Norm Betts | Bloomberg | Getty Images

The data breach at Target may speed up the adoption of more secure credit card technology in this country, something that has dragged on for years.

Chip-based "smart cards," already used in Europe, are difficult to counterfeit because the account information is encrypted and stored in an embedded microchip. Most point-of-sale transactions with these smart cards cannot be authorized without a PIN code. That's why it's called "PIN and chip" technology.

Matthew Shay, president and CEO of the National Retail Federation, has sent a letter to the congressional leaders, calling on the banking industry to switch from the easy-to-hack magnetic stripe to the more secure PIN and chip.

"As long as bank cards continue to be issued with outdated and fraud-prone magnetic stripe (and signature) security, it is clear American card holders will remain largely unprotected," he wrote.

(Read more: Seven signs you're a victim of identity theft)

Shay said retailers are "eager to work with banks and credit card companies" to reduce fraud. According to the federation, credit card fraud cost retailers and bankers more than $11 billion in 2012.

Frank Keating, president and CEO of the American Bankers Association, believes the solution should be shared.

"Much has recently been made about the ongoing disagreements between the retail community and the banking industry over who is responsible for protecting the payments system," Keating said in a statement to CNBC. "In our view,it is a shared responsibility of all parties involved. Our existing payments system serves hundreds of millions of consumers, retailers,banks, and the economy well, and we must work together to combat the ever-present threat of criminal activity at our collective doorstops."

There are fears that these new technologies will come at a hefty price tag and ultimately, the cost will be absorbed by consumers.

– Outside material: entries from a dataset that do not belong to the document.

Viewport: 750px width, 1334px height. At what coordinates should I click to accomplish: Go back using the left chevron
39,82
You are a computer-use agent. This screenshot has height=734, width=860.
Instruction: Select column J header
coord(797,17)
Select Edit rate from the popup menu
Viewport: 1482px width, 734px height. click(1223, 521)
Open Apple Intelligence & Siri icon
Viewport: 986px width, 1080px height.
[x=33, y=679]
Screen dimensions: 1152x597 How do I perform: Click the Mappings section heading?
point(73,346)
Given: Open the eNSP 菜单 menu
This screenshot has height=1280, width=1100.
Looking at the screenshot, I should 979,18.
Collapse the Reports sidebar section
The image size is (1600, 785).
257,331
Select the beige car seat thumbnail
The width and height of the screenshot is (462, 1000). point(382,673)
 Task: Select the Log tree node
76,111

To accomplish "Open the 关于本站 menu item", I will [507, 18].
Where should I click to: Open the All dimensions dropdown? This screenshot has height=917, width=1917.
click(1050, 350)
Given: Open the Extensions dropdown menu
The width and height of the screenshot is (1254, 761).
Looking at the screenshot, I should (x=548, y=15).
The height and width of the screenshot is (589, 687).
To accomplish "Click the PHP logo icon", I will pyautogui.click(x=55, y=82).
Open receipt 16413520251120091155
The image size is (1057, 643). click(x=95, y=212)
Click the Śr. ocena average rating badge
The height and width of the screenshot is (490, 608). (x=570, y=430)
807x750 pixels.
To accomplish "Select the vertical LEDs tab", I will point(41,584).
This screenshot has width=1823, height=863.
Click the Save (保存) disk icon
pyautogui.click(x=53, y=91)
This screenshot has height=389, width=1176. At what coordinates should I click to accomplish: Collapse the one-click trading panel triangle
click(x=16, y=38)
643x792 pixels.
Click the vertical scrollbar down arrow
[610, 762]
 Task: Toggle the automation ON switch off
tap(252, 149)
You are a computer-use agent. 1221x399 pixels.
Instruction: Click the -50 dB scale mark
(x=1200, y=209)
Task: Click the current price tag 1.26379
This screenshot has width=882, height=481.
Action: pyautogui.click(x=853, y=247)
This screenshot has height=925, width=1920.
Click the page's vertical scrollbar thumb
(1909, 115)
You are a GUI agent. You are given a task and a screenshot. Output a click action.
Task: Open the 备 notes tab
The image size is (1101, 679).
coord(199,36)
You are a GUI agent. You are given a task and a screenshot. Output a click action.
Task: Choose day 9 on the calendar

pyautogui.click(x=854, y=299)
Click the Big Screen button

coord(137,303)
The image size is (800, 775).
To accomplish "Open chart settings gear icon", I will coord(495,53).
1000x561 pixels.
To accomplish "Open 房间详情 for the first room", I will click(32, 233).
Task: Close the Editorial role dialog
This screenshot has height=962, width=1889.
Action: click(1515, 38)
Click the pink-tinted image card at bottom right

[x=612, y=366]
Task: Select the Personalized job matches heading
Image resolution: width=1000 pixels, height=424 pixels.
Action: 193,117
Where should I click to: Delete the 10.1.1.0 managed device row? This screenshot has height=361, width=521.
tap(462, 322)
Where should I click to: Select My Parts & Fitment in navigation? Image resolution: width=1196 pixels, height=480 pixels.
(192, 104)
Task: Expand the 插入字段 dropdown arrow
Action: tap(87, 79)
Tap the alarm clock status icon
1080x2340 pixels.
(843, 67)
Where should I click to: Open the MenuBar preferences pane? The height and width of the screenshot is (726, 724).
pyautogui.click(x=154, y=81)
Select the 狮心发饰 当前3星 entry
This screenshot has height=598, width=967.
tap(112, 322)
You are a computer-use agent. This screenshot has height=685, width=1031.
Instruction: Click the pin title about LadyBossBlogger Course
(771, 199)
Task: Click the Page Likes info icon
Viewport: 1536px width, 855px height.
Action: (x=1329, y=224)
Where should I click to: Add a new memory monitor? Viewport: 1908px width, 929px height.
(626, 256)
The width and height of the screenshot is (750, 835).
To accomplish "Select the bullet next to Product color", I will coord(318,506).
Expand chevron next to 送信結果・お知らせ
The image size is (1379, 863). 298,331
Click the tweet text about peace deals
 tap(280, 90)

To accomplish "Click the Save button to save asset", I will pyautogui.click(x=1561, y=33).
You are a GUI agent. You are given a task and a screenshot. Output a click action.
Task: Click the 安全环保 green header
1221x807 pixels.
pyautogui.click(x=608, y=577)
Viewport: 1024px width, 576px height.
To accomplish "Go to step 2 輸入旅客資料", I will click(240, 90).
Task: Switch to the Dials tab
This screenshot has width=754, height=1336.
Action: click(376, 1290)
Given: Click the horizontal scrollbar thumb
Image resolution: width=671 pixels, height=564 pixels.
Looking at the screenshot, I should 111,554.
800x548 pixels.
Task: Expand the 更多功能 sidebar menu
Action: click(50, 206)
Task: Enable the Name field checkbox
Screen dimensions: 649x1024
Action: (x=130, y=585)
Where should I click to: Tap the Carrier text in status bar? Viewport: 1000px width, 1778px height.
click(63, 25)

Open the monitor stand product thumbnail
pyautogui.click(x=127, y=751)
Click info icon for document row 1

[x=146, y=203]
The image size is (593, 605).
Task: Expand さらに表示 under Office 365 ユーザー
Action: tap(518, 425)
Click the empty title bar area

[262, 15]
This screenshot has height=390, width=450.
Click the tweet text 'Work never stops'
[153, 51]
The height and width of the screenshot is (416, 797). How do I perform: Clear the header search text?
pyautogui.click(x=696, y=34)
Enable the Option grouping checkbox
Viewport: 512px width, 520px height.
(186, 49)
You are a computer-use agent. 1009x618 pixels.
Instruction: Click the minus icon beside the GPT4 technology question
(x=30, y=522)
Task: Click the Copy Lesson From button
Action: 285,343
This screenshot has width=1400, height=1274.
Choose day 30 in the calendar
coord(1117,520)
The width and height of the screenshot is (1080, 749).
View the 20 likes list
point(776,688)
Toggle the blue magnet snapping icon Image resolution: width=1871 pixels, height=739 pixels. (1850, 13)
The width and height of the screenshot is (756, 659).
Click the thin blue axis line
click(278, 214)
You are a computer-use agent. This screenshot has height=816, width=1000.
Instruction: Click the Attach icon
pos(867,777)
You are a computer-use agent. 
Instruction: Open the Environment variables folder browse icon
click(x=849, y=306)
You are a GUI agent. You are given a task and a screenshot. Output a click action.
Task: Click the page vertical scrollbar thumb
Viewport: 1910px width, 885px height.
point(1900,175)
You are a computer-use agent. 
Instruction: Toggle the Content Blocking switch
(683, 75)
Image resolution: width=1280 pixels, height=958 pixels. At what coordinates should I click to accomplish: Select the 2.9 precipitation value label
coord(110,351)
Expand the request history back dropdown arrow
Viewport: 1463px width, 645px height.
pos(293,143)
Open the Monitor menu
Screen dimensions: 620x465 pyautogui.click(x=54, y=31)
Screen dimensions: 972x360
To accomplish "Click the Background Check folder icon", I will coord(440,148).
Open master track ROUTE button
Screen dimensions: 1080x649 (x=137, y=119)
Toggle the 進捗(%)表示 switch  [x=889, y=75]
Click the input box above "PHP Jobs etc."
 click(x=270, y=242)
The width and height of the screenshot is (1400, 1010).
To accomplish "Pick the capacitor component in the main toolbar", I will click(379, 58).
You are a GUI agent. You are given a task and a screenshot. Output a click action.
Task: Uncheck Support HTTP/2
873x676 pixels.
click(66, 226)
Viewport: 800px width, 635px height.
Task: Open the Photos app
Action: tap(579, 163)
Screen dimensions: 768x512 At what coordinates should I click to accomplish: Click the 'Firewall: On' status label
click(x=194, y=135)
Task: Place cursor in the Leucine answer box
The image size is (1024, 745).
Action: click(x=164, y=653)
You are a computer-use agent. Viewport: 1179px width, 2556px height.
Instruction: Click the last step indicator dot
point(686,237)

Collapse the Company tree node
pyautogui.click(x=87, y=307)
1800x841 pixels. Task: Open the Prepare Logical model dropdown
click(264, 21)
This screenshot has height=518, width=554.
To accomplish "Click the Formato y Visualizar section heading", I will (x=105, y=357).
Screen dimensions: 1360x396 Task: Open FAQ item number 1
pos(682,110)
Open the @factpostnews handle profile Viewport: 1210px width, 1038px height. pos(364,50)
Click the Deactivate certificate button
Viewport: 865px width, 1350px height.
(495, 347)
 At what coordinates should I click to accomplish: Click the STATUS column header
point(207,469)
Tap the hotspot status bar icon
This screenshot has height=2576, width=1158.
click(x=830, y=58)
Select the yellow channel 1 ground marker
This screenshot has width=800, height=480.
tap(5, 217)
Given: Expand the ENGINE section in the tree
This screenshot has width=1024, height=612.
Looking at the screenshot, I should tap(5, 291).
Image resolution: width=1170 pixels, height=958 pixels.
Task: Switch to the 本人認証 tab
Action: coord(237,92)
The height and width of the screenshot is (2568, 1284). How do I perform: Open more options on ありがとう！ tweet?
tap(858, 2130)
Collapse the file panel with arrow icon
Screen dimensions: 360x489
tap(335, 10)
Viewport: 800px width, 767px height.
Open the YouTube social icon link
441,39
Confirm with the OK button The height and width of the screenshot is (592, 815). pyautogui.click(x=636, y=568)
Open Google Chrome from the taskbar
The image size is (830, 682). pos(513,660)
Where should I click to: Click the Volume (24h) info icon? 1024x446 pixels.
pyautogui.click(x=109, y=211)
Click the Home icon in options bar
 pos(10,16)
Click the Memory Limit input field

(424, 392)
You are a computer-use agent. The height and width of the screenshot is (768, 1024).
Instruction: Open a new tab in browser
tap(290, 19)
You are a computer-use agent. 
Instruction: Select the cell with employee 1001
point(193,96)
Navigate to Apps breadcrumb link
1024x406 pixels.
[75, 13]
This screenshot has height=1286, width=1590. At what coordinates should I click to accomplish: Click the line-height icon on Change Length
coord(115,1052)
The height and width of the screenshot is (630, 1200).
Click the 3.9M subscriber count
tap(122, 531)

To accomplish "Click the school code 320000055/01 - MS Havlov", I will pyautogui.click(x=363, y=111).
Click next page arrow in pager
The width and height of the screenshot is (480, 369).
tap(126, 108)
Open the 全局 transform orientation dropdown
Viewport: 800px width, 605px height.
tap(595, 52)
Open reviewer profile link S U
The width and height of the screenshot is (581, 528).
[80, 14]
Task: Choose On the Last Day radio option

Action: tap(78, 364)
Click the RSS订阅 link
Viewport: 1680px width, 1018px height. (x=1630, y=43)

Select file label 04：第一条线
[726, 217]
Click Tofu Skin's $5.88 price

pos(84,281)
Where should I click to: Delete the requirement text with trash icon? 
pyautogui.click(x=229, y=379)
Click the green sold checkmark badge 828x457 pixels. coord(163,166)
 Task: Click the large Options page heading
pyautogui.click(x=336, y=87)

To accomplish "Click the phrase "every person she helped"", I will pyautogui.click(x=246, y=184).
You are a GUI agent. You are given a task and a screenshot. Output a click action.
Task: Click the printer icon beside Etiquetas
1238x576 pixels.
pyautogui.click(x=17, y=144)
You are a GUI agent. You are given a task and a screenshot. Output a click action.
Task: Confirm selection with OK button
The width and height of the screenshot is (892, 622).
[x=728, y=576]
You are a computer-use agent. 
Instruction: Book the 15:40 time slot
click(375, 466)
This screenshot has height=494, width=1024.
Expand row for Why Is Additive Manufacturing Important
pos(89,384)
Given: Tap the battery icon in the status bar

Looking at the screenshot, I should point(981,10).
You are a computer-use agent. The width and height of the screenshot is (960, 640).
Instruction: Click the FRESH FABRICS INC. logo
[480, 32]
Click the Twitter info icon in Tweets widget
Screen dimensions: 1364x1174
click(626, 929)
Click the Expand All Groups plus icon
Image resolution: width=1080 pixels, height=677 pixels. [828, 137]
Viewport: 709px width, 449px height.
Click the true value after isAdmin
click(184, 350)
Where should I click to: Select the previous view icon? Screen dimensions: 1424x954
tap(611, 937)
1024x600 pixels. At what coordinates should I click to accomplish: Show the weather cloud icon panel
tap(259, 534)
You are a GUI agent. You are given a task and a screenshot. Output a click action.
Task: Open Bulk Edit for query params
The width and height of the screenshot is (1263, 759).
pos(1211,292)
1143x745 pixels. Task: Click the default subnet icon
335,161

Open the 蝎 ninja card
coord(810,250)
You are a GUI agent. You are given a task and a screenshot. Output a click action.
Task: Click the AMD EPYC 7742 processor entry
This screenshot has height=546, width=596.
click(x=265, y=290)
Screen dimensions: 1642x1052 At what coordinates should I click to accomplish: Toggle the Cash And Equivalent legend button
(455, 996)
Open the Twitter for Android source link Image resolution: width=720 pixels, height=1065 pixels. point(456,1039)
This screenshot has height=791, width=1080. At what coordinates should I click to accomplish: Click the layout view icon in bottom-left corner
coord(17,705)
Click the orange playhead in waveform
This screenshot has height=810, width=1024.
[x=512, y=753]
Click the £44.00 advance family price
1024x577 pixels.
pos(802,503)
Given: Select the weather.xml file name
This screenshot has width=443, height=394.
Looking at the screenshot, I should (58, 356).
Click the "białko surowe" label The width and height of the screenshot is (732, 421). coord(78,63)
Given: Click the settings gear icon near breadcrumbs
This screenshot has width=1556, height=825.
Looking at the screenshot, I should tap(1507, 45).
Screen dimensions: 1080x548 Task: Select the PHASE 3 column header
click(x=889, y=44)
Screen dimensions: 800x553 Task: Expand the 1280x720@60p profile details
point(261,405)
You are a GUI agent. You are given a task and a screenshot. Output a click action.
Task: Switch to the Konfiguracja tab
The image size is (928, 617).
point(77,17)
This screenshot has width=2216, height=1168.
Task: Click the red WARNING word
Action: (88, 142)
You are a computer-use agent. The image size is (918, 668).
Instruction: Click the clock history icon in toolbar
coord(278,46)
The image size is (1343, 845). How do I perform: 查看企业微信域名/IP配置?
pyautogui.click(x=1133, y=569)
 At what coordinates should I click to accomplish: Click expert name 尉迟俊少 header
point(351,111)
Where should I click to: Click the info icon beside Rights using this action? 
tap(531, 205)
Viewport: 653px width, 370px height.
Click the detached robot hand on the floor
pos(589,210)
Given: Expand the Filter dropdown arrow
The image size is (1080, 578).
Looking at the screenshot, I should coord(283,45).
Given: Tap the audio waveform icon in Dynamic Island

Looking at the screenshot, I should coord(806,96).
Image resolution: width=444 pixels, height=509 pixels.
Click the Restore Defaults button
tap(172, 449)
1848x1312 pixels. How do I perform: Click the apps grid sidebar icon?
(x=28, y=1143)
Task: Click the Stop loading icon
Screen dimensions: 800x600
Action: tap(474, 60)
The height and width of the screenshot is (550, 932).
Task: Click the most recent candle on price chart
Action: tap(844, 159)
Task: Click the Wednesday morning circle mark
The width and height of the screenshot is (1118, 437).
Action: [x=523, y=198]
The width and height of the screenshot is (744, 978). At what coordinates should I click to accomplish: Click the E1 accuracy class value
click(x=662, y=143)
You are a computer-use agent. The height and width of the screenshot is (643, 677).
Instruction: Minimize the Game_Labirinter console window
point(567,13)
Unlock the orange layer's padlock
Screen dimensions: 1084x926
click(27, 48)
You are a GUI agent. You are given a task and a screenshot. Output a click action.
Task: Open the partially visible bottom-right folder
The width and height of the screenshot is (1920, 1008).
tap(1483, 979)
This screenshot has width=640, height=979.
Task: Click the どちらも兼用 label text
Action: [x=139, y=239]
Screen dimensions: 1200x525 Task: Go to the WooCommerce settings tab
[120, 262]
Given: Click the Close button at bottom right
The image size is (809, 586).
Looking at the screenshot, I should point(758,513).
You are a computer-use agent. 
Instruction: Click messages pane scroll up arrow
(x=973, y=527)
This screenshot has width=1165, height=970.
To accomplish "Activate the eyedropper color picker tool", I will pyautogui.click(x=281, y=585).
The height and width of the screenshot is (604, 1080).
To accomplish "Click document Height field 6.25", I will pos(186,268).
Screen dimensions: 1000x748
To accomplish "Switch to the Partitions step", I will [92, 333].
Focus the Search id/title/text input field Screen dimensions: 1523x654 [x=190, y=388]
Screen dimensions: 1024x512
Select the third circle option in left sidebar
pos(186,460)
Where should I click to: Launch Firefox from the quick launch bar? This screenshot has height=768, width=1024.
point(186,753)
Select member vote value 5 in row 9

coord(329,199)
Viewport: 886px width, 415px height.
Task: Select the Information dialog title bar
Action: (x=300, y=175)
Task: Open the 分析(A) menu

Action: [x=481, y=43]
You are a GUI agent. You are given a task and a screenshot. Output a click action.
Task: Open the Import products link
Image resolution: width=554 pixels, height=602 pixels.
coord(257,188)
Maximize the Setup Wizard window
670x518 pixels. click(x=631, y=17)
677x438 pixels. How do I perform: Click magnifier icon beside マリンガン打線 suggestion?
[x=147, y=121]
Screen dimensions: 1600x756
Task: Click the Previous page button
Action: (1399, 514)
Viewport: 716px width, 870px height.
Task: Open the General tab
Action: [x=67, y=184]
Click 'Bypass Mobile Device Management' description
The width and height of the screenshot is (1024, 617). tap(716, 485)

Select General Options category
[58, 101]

"These changes require significant financial investment by all parties—and have been the subject of some criticism by many, including parts of the retail industry—but are moving forward," Keating said.

Smart cards have been around since the 1990s, but U.S. banks have stayed with the magnetic stripe, a security technology developed in the 60s.

In the last few years, they have issued millions of chip-enabled cards, but that's a small part of the market.

Visa, MasterCard, American Express and Discover want the U.S. converted to PIN and chip security by October 2015. After that date, they say, fraud losses will shift to the retailer if they don't have point-of-sale payment terminals that read smart cards.

Industry observers blame both sides for the long delay in deploying this technology. Neither industry has wanted to move forward with the changeover because of the enormous costs involved.

(Read more: Target CEO 'still shaken' by the data breach, vows to 'make it right')

"It's time for both sides to stop debating and start working to solve the problem," said Adam Levin, chairman and co-founder of IDentityTheft911. "We can no longer afford not to do this."

Alphonse Pascual, a senior security and fraud analyst with Javelin Strategy & Research, believes the Target breach could be what it takes to finally get both sides to move.

"As a result of the Target breach, no one wants to be on the wrong side of the issue," Pascual told CNBC. "And this technology, which is a very well-understood symbol of credit card security around the world, is something both the financial and retail industries can rally around."

(Read more: Push is on to get 'kill switch' into smartphones)

While smart cards have been proven to reduce credit card fraud at the point of purchase, they don't stop all fraud. The account number can still be used to make online or telephone purchases where the card does not need to be presented.

"We've got to start somewhere, and this is an obvious solution," Pascual said. "We know it works. And just because it won't eliminate all fraud doesn't mean it's not worth doing."